- [WORK ORDER] Each record below needs to be written out exactly as it appears.

+++ EXERCISE DATA +++

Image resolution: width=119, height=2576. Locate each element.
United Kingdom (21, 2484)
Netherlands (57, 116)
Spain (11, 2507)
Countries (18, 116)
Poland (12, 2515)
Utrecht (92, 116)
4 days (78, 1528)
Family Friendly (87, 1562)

+++

- [TASK SOLUTION]
Image resolution: width=119, height=2576. Locate each element.
United Kingdom (21, 2484)
Netherlands (57, 116)
Spain (11, 2507)
Countries (18, 116)
Poland (12, 2515)
Utrecht (92, 116)
4 days (78, 1528)
Family Friendly (87, 1562)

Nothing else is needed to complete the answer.